MTU "caching"

Hi all,
I’m experimenting how various MTU sizes are managed by my network provider (MPLS).
I picked-up a generic routerboard device, connected to one of my branch offices and tried to ping a remote destination using 1501 bytes with DF bit set.
As supposed, local provider’s router rejects such packets.

The “strange” issue is that ONLY the first icmp is sent to the router and then refused.
Subsequents ICMPs don’t even leave the MK device: it’s MK itself to reply that “fragmentation is needed but DF set”

If I change routerboard’s IP address (it’s dynamic, so I just do a release/renew) , then again first ping is sent to router, while others never leave out the router.
It seems to me that mikrotik (or just the PING utility) has some “MTU cache” table checked even before sending out packets. Such cache gets cleared when IP stack is reloaded.
The question is: does it make sense? Is there a way to “see” such table and to force discard? Is it hard-coded into OS or it’s just a matter of PING util?

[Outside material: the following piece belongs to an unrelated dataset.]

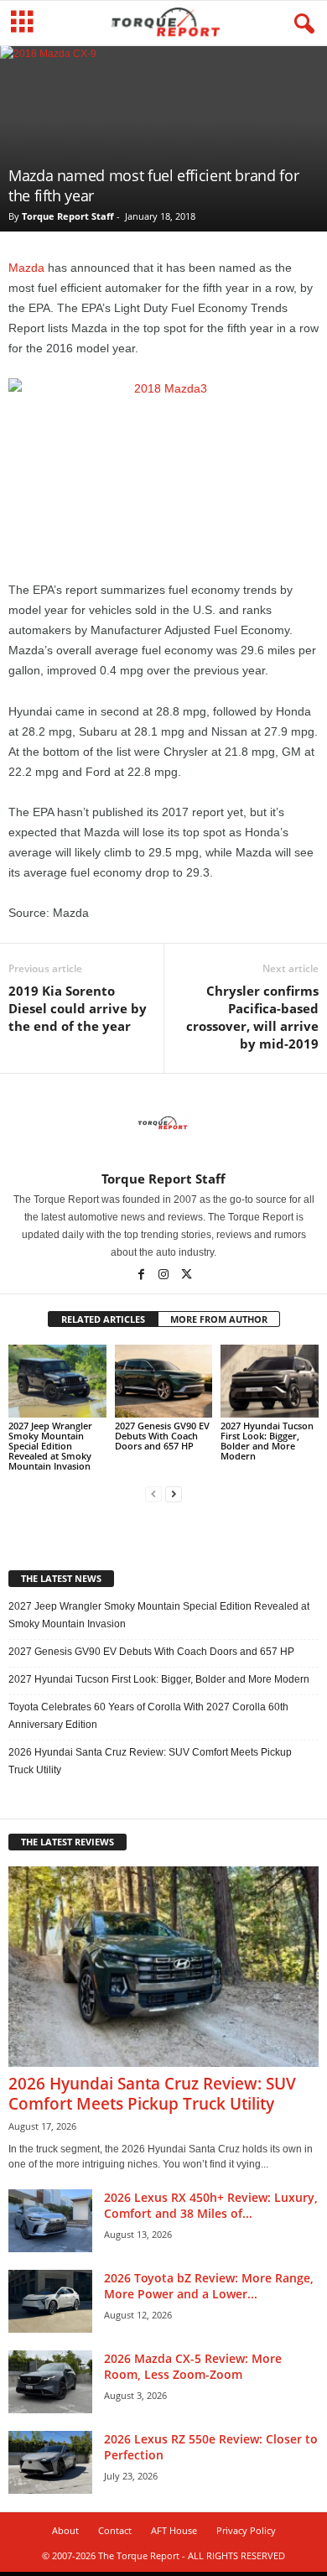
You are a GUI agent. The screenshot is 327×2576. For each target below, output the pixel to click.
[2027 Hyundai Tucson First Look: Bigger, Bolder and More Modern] (270, 1381)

Is any one out there who knows how this works?
TIA

Routerboard has a linux kernel version 3 underlying it.

I don’t really remember if linux was having the same behaviour now than then (a few things around route caching have changed), but the current behaviour is:

    • linux does path MTU discovery as needed (on receipt of ICMP fragmentation needed messages typically).
  • typically TCP packets are sent with DF bit set, so they trigger “fragmentation needed” messages early
  • for UDP it depends on how the socket was created
  • the results are cached during ~10 minutes. Can be seen in $ ip route get $ADDRESS, if the output ends with something like “cache expires 589sec mtu 1404”

Routerboard does not offer much information about route cache (see /ip route cache print or /ip route check $ADDRESS) so I don’t think it can be easily found out, but I’m not really expert here.

That is correct, this information is stored in the route cache.
Current Linux kernel does not have that anymore, so this behavior is going to change when/if RouterOS v7 is released.

Thanks both for your answer, they confirm what I experienced.
This evening will try @home with my linux machines.

P.S.
pe1chl is it your site pe1chl.nl.eu.org

Yes this is one of my systems with a small number of files on it.